Stress is the primary affliction of modern society, but it doesn’t have to be fatal. By learning to manage stress, individuals can prevent it from ruining their daily lives and causing various health problems such as backaches, stomach aches, and headaches. Acquiring the necessary skills to cope with stress is possible even in highly stressful situations such as rush hour at work or family issues. Part 1 of this topic discussed four stress-management techniques, part 2 highlighted five additional methods, and this final section will provide extra strategies and tips to cultivate self-awareness and inner tranquillity.
Managing your schedule
When someone is overwhelmed, they don’t always know where to start. Please write down the tasks you need to do and rank them in order of urgency. Finally, draw up a schedule for the next day, including a break.

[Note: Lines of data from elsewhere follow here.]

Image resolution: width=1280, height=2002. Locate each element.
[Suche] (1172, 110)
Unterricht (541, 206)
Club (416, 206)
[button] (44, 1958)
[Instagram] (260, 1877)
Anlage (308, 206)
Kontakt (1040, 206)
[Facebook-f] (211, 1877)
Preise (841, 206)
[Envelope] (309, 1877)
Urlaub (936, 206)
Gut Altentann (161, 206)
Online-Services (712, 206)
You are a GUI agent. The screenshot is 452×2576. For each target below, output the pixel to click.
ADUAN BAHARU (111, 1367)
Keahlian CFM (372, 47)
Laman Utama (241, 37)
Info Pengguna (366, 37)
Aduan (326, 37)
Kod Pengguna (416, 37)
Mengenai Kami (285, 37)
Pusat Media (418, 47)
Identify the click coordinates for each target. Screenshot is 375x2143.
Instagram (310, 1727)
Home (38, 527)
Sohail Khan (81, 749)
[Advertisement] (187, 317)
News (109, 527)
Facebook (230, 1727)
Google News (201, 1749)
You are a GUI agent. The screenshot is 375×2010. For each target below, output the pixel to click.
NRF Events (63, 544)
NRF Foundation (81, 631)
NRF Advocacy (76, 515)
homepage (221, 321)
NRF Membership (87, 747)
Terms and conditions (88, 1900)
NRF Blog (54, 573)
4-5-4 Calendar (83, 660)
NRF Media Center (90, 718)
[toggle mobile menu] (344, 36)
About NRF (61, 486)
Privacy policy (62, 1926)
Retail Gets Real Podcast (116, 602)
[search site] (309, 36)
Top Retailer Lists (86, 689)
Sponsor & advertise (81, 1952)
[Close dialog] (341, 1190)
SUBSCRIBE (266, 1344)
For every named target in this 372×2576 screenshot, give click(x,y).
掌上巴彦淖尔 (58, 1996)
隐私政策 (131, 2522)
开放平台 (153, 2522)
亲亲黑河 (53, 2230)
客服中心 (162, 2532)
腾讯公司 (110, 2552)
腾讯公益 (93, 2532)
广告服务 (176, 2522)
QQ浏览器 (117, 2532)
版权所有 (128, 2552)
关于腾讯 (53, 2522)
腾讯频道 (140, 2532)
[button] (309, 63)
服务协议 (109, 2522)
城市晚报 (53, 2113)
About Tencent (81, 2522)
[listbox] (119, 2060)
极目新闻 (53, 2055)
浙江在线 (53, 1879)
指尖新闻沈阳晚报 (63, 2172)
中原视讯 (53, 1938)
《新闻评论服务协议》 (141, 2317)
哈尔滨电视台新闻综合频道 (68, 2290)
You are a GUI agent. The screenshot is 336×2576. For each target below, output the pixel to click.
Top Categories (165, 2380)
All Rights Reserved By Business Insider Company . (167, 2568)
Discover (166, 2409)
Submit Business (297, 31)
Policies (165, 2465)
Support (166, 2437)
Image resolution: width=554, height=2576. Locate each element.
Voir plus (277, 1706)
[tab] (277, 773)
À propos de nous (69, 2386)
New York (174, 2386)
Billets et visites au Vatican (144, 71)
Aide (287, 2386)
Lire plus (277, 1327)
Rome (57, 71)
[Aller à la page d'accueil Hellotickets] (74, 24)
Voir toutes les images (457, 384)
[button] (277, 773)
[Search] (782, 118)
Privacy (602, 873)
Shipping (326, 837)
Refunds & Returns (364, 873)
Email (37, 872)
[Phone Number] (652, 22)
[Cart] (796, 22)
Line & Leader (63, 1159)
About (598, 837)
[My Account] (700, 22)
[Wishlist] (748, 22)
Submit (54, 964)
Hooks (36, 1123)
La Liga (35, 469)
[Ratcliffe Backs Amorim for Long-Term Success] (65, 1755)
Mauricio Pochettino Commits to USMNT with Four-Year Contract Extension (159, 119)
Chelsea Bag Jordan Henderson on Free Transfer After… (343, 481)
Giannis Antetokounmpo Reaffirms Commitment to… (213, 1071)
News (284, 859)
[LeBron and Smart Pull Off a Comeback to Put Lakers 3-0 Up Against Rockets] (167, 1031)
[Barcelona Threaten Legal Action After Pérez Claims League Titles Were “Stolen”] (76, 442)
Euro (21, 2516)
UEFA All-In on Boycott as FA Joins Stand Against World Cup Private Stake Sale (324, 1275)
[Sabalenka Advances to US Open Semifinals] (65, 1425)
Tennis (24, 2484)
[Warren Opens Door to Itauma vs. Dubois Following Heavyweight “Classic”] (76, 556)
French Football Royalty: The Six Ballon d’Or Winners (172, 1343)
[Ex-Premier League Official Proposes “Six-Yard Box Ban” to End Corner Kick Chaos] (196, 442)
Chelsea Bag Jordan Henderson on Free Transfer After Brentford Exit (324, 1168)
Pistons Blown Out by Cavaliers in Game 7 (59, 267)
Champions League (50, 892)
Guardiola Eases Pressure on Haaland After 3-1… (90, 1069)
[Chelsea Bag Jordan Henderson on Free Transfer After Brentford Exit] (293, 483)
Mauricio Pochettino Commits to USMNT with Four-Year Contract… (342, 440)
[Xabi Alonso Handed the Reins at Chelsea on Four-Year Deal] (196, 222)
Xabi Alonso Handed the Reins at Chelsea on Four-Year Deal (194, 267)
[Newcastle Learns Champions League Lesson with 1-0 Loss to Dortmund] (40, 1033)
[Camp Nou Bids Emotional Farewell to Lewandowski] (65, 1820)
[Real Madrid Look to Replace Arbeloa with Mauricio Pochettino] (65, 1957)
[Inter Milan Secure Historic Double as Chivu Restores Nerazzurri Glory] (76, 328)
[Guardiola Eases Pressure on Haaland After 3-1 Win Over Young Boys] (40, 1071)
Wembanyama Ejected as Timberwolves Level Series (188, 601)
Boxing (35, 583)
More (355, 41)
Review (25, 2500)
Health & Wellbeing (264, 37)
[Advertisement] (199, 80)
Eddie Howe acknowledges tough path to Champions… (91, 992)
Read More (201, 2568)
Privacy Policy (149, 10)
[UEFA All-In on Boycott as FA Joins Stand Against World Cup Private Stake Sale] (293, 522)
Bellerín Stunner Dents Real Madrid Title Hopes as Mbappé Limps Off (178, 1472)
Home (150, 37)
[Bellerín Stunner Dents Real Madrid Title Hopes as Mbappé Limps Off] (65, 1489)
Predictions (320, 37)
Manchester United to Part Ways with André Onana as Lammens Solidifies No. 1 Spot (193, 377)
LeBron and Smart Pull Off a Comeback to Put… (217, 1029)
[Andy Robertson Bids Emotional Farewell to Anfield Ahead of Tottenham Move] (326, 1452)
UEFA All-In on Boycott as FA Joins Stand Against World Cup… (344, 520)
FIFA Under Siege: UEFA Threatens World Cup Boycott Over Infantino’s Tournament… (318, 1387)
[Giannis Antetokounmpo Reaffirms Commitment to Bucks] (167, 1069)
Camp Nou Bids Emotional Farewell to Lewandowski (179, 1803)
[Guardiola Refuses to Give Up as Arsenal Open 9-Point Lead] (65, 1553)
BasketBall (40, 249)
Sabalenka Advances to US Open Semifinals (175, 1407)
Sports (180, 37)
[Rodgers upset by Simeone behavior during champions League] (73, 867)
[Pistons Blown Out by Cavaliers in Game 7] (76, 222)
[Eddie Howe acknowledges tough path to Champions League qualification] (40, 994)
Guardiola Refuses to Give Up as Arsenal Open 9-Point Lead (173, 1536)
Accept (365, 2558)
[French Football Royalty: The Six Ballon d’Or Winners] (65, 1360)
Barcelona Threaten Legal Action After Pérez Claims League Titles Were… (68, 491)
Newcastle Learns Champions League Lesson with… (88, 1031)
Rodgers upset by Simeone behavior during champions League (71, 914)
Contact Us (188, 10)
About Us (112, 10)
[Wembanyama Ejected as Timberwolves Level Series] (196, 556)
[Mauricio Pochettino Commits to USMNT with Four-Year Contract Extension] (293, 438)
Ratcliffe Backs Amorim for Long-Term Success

This will give you an idea of what to do and how long it will take. Don’t you feel relieved?
A person’s attention span varies. However, everyone must take a few minutes to get fresh air, walk, or drink water.
Take this opportunity to assess your working conditions. Does your office chair give you back pain? Does your computer need an overhaul? Doesn’t your work clothing need to be replaced? Ensure you have the tools you need to perform the tasks.
Bottom line:
At the office:
- Reorganize tasks.
- Tidy up your workspace.
- Replace tools if needed.
- Train yourself in new skills.
At home: learn to delegate, list things to do, share a car to go to work or take the kids to school, and above all, don’t panic if not all tasks are completed.
Manage your physical condition
Even if you don’t like sports, choose a discipline you enjoy. Studies have shown that a person should exercise at least half an hour daily (walking counts!). A few laps in the pool, a little jogging, or a game of squash will relax and relieve tension.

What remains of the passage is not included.